Even the most superficial survey of America’s post-Credit Crunch subprime housing market will reveal a grim desert landscape, littered with abandoned homes and broken dreams, that might reasonably be called apocalyptic. Home (aka At The Devil’s Door) opens with a Beast-boding quote from the Book of Revelations (13:16-18), and an encounter inside and outside a trailer home in the Californian desert  that will have horrific implications for a young, not quite so innocent teenager (Ashley Rickards). At the crossroads of adulthood, this girl will take a walk on the wild side of her normal suburban middle-class environment – and her home life will never be the same again, as a new guest insists on moving in.

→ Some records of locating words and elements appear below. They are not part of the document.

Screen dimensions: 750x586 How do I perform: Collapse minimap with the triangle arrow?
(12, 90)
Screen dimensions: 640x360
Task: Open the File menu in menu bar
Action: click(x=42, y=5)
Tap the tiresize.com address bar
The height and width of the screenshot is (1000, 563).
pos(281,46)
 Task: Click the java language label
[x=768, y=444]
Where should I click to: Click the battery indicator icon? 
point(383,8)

Some time later, estate agent Leigh (Catalina Sandino Morena) is assigned to help sell off the same property, foreclosed after the resident family failed to meet their mortgage payments. She meets the girl, things go bump in the night – and soon it is left to Leigh’s artist sister Vera (Naya Rivera) to pick up the pieces, even as she too finds herself accommodating an unwelcome intruder.

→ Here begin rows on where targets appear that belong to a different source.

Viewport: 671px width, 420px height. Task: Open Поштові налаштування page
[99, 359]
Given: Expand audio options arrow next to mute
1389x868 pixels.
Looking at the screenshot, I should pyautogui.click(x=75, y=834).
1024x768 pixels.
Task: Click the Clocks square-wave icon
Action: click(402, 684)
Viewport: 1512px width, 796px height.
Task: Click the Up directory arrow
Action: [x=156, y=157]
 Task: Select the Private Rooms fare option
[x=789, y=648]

Nicholas McCarthy’s follow-up to his feature debut The Pact (2012) is another tale of two sisters, letting genre’s demonic possessions and reality’s housing repossessions collide at an uncanny crossroads where sociopolitics and scares meet. At stake is the American dream itself, emblematised here by a picket-fence home in the suburbs, and the promise of children. Both migrants to the US, and separated at a young age by the break-up of their own home, these Latin American siblings struggle to live up to these ambitions. Self-made and hard-working, Leigh already has the house, but lives in it alone, her infertility preventing her from starting her own family – and she makes her living off the foreclosure of other homes. Vera has lived longer in the US, but is an artist on the margins – and in a family-unfriendly loft – professing to have no interest in either settling down or spawning a brood.

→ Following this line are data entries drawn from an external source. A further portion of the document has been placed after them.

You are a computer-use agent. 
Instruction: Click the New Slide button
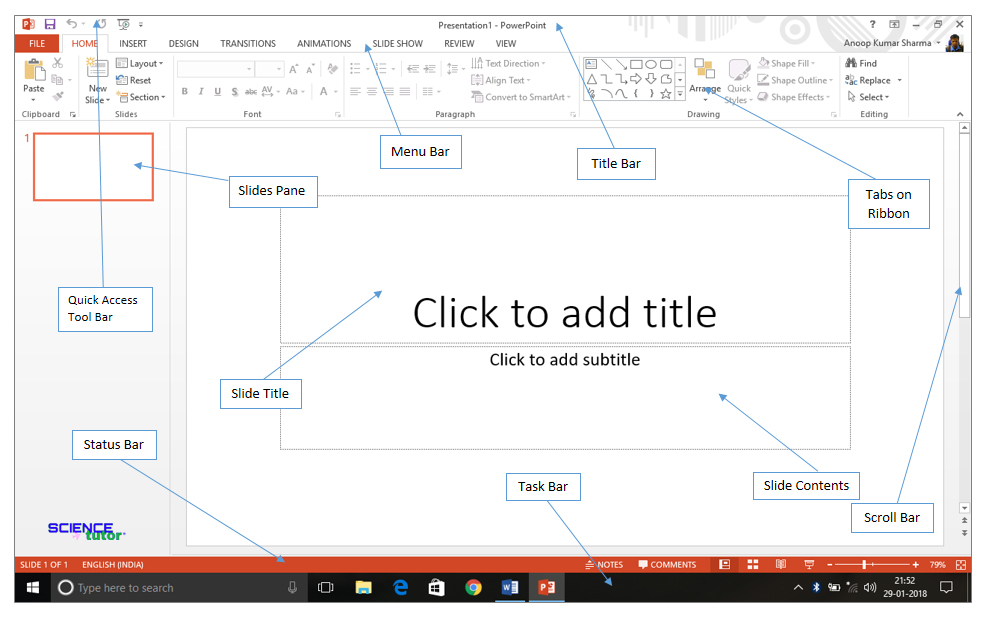(x=96, y=75)
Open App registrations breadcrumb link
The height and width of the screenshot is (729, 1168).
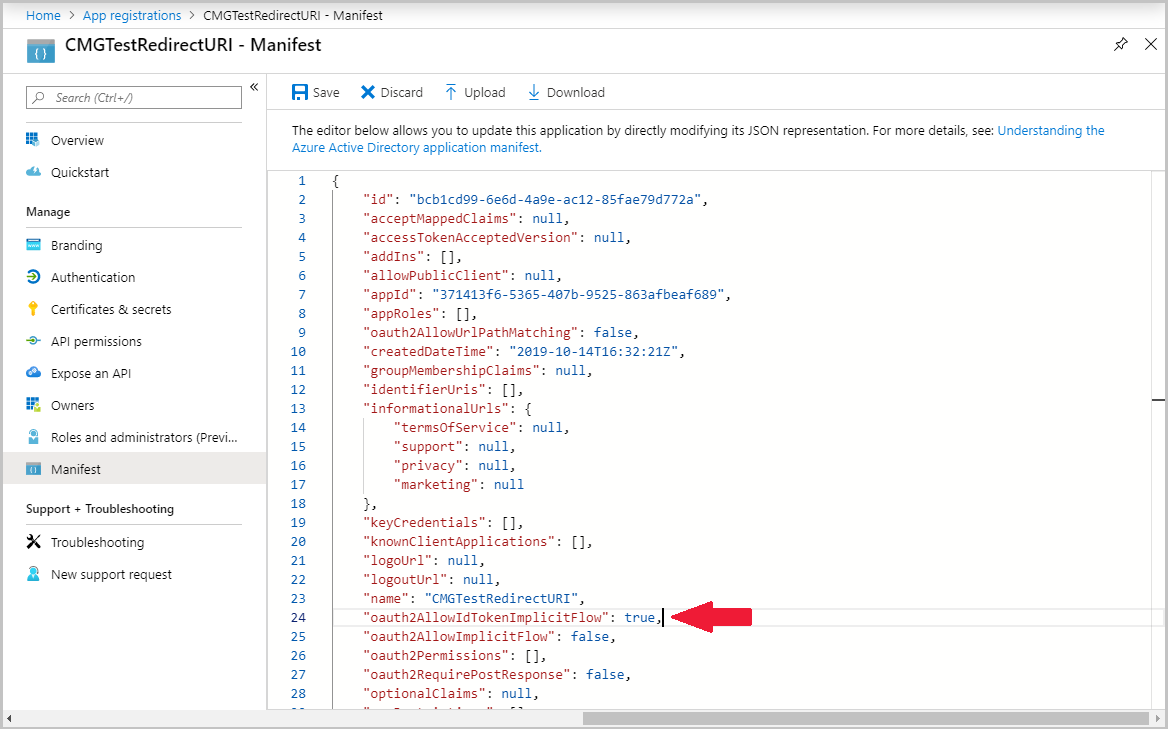click(x=132, y=15)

So while Home offers all the usual Satanic goings on (possessions, levitations, phantom pregnancies) that have become familiar from films like The Exorcist, Paranormal Activity and The House of the Devil, it gives its particular demon a modus operandi of border-crossing migration, adoption, assimilation and property takeover that reflects both the situations of its human characters, and the socioeconomic map of much of contemporary America, where a once cherished Dream has now assumed a diabolical guise of exploitation, misery and ruin. McCarthy gets the frights dead right, carefully building tension from things unseen or half-seen, and criss-crossing his story’s different timelines, before opening the door to admit irruptions of a full-blown irrationalism that comes with both spiritual and psychological resonances. Yet it is the film’s political dimension – its suggestion that in contemporary America, home and family can only be built on the suffering of others – that proves most haunting, forcing itself inside the viewer and refusing to be easily evicted.